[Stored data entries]
# # # #

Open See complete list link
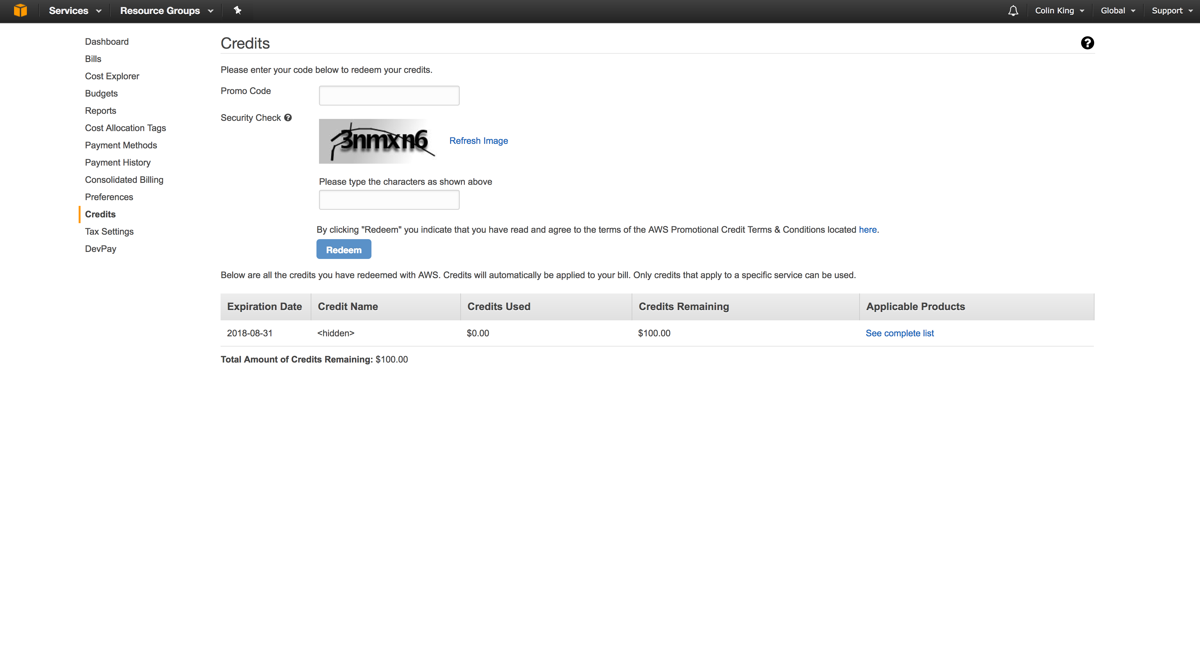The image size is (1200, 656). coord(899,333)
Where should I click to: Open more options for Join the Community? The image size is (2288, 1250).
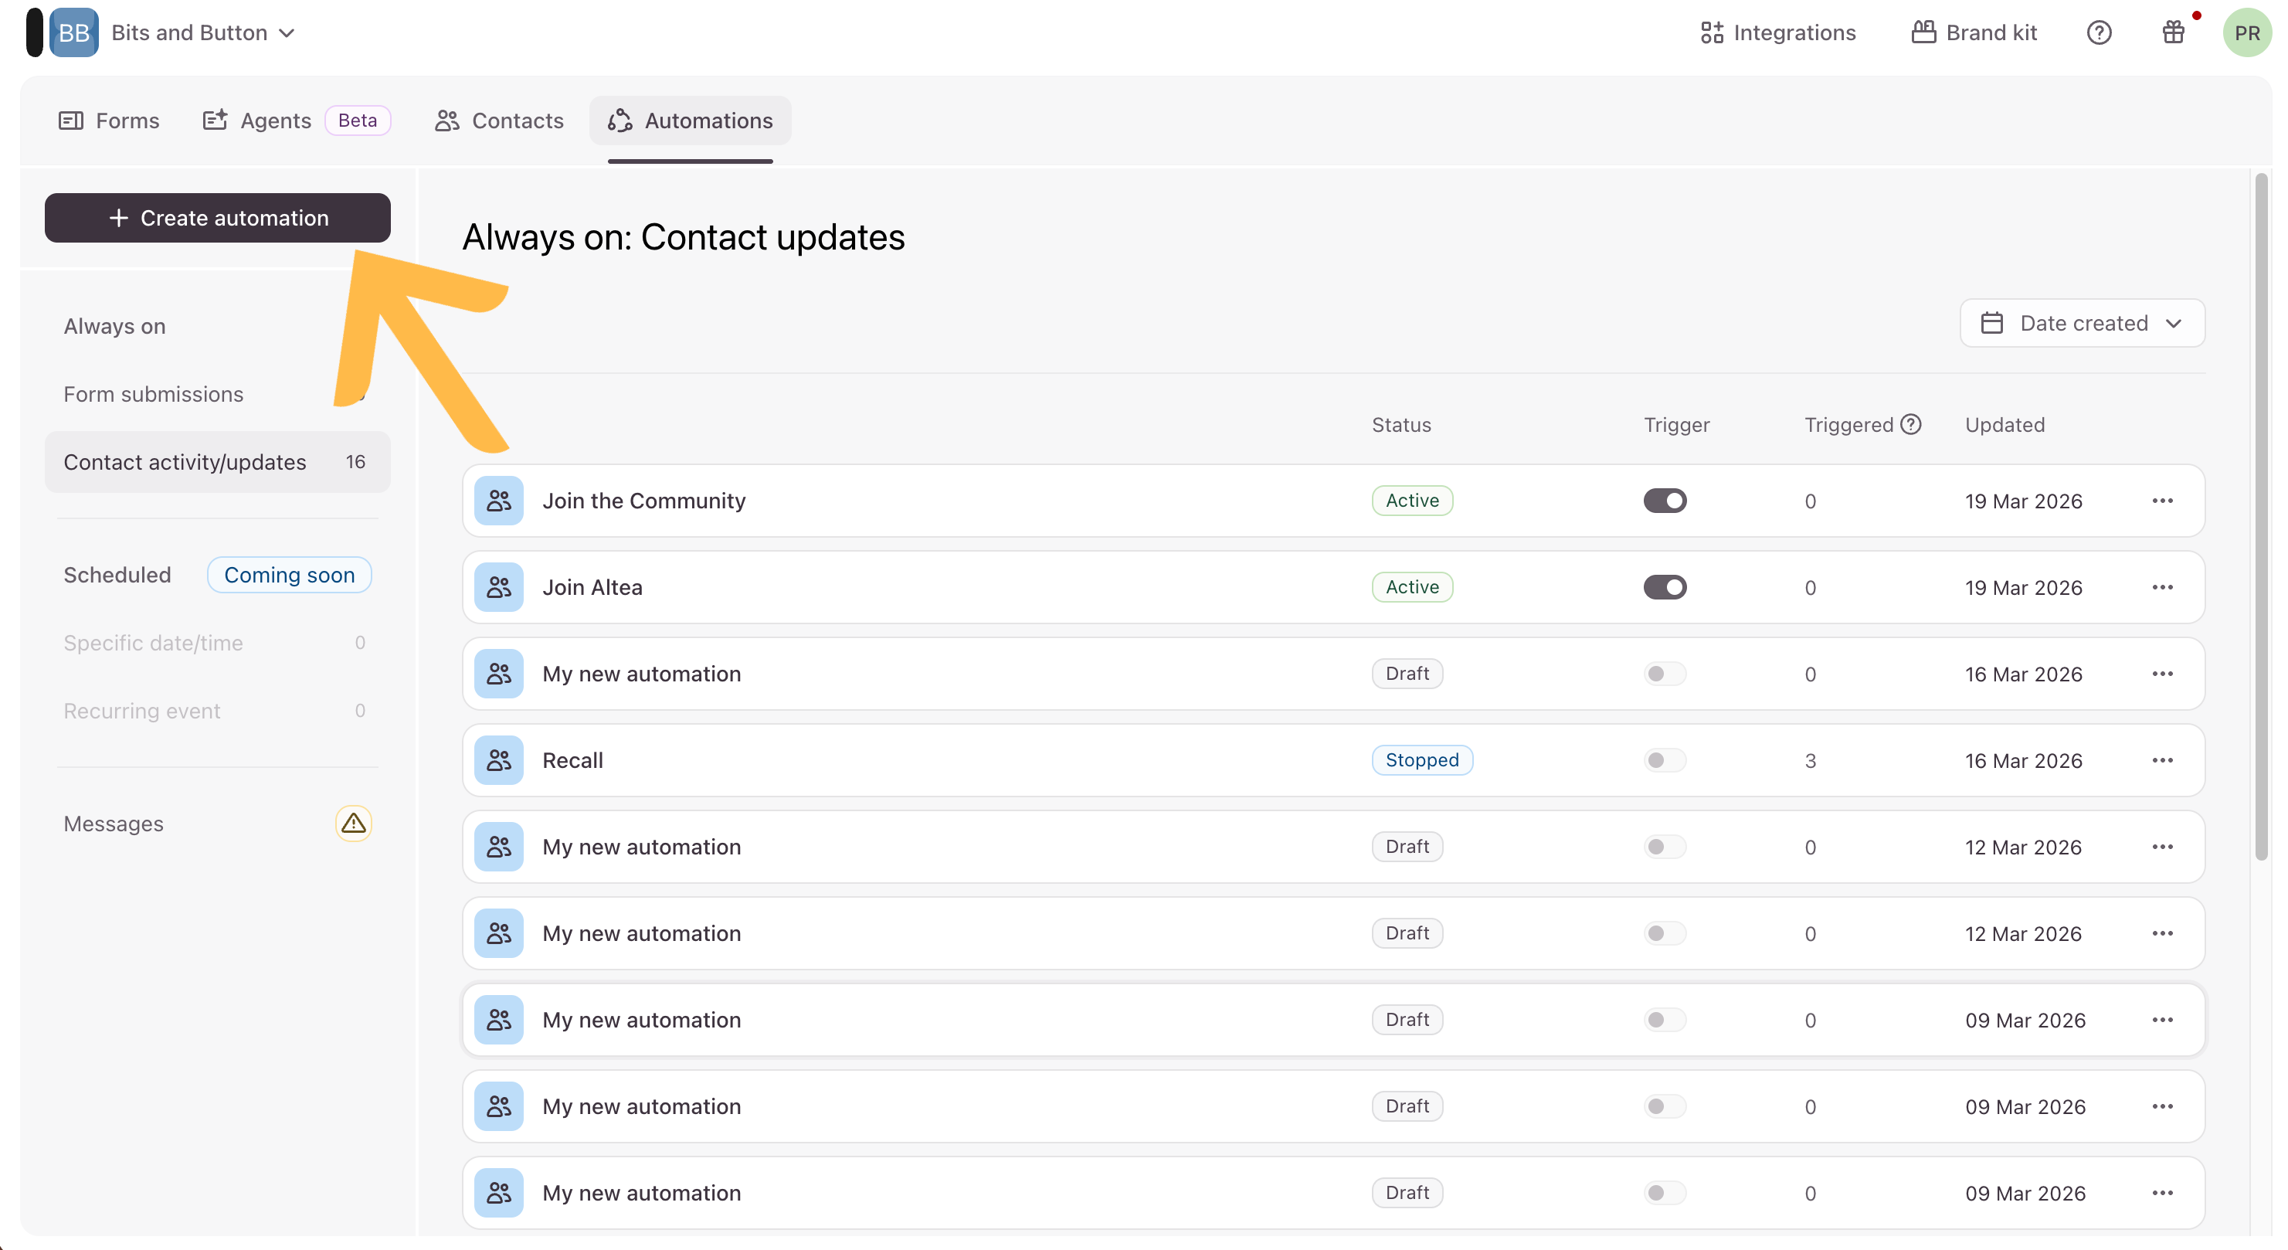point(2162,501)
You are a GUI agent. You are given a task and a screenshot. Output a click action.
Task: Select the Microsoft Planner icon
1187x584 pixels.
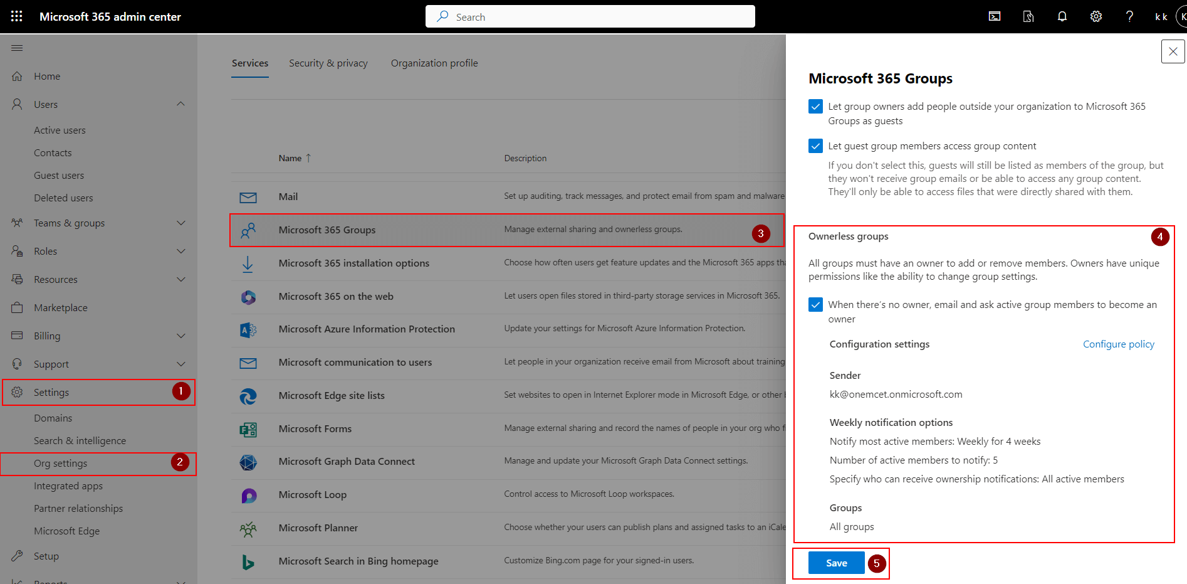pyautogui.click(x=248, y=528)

# # # #

Retype only the lines from the one with "You are a GUI" through the final line of the entries, please, and keep the pictures out.

You are a GUI agent. You are given a task and a screenshot. Output a click action.
Task: Select the Microsoft Planner icon
1187x584 pixels.
pyautogui.click(x=248, y=528)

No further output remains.